Und auch meine Begründung erscheint mir stringenter als das Gerede von der „echten Neun“: Mit braven, früh geförderten DFB-Stützpunktspielern alleine kann man kein Turnier bewältigen. Den einen oder anderen Straßenfußballer benötigt jedes Team, ob auf der echten oder der falschen Neun oder wo auch immer. Jemand, der eben nicht schon mit 16 von einer Limousine aus der Schule zum Training abgeholt worden ist oder der mit 19 mit dem Heli in das Trainingslager einschwebt.
Marco Reus wäre dieser Unterschiedsspieler, dieser Straßenköter gewesen. Er war verletzt, es ist fraglich, ob er noch ein mal so wieder kommt wie ehedem…
Der französische war es nicht. Sein Name ist kein Geheimnis: Antoine Griezmann. Nach der U-19-Europameisterschaft im Jahr 2010 wurde er dann schnell für höchste Aufgaben aussortiert und landete bei Real Sociedad in der Segunda Divisiona. Er war also schon mit dem Scheitern vertraut; dann von Atletico als relatives Schnäppchen geschossen und dort zunächst kein Stammspieler. Der Rest ist bekannt.

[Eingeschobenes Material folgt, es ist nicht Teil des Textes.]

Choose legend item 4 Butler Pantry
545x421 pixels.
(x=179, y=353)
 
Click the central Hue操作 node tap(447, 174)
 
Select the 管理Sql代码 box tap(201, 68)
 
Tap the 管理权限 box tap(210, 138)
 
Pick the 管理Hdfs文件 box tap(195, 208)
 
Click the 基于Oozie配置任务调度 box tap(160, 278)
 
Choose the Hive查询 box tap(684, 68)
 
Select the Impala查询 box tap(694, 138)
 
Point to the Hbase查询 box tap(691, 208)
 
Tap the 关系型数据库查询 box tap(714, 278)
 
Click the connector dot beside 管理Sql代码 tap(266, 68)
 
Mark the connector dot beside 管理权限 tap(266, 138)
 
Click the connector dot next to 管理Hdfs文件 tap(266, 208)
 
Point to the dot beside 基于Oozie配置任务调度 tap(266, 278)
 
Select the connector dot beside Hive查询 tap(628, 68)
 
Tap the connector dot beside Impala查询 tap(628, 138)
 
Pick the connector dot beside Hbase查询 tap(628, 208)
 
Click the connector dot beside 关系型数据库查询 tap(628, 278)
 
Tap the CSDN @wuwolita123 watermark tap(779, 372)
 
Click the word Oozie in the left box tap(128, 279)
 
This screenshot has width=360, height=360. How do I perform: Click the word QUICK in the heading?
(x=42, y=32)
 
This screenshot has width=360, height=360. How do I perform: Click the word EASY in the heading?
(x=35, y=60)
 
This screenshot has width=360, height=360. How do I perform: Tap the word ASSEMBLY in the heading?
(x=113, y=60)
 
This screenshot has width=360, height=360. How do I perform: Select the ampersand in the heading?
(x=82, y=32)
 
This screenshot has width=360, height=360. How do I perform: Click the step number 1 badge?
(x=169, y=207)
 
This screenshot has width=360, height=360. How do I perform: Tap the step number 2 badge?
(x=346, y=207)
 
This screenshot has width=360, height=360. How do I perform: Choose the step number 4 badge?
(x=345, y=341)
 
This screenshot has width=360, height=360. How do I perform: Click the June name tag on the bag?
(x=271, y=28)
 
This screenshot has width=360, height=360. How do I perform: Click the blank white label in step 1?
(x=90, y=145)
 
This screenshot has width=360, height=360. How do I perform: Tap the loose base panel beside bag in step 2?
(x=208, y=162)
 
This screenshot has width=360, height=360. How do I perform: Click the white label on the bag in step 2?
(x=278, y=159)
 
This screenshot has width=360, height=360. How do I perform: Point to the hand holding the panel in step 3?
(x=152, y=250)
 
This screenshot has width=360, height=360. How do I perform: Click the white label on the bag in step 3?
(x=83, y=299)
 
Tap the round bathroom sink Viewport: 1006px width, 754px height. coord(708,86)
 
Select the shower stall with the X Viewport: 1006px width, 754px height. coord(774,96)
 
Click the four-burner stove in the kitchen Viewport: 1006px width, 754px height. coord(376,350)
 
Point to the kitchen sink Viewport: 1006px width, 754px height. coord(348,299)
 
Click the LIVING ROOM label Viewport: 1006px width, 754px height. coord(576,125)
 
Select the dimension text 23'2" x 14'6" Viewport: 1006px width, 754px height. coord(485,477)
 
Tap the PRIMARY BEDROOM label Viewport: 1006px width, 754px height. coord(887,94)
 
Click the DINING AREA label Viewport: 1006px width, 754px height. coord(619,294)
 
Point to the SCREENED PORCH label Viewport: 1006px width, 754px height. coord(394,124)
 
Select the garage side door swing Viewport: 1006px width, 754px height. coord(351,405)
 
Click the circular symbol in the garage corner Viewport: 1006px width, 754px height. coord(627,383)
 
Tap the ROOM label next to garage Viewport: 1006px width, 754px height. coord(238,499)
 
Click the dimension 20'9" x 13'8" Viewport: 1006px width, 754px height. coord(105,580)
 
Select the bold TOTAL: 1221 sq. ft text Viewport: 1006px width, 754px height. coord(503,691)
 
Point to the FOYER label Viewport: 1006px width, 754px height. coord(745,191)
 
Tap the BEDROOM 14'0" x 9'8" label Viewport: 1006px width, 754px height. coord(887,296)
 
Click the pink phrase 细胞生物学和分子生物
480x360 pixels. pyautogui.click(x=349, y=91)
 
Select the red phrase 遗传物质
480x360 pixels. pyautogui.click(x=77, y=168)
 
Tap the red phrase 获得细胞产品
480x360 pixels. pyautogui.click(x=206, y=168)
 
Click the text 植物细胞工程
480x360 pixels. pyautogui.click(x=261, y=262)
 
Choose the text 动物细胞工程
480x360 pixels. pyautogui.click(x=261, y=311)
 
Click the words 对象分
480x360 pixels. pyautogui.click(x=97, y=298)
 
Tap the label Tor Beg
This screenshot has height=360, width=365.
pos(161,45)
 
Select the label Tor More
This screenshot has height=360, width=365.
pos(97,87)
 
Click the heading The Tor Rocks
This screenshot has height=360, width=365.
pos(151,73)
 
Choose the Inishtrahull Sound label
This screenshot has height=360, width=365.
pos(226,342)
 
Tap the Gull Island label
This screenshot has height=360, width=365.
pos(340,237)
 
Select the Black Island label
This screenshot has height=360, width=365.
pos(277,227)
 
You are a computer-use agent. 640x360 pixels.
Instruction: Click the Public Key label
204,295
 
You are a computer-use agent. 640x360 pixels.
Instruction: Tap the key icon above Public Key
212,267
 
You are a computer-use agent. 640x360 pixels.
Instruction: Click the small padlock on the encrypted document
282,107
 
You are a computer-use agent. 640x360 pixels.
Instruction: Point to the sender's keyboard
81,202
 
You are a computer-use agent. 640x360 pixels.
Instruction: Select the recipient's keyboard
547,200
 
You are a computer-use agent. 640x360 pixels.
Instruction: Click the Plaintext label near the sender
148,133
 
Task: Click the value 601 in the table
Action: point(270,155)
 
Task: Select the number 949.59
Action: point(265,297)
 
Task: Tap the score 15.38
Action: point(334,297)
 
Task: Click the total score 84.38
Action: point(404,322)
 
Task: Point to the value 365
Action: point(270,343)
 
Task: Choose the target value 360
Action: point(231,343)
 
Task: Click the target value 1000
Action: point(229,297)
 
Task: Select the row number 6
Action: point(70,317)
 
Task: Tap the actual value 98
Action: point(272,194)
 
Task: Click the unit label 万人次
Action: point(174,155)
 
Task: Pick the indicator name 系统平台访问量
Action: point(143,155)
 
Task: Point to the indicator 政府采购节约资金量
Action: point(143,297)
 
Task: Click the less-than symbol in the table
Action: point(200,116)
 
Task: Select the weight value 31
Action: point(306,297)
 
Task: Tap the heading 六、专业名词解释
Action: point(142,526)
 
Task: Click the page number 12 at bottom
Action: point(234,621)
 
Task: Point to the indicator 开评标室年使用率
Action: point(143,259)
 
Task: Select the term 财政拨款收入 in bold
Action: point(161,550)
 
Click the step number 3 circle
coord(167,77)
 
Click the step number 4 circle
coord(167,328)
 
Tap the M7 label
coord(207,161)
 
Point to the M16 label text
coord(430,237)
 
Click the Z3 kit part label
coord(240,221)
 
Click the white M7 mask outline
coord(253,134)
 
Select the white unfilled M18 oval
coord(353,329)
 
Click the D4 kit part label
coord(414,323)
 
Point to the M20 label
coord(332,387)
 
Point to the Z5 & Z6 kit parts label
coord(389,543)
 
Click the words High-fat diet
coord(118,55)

Sowohl die Tatsache, zwischenzeitlich in einer zweiten Liga gelandet zu sein, als auch die Begründung für den Zweifel an den Fähigkeiten teilt Griezmann mit Reus: Beide wurden bekanntlich als zu schmächtig angesehen. Aber gerade solche Spieler haben dann andere, überraschende Lösungsansätze. Ohne den Führerschein vorzuzeigen, kurven solche Spieler über den Platz.

Frankreich hatte seinen Straßenköter auf dem Feld und er lief leinenlos durch die deutsche Abwehr. Der deutsche ist in der Reha. Tja, so isset…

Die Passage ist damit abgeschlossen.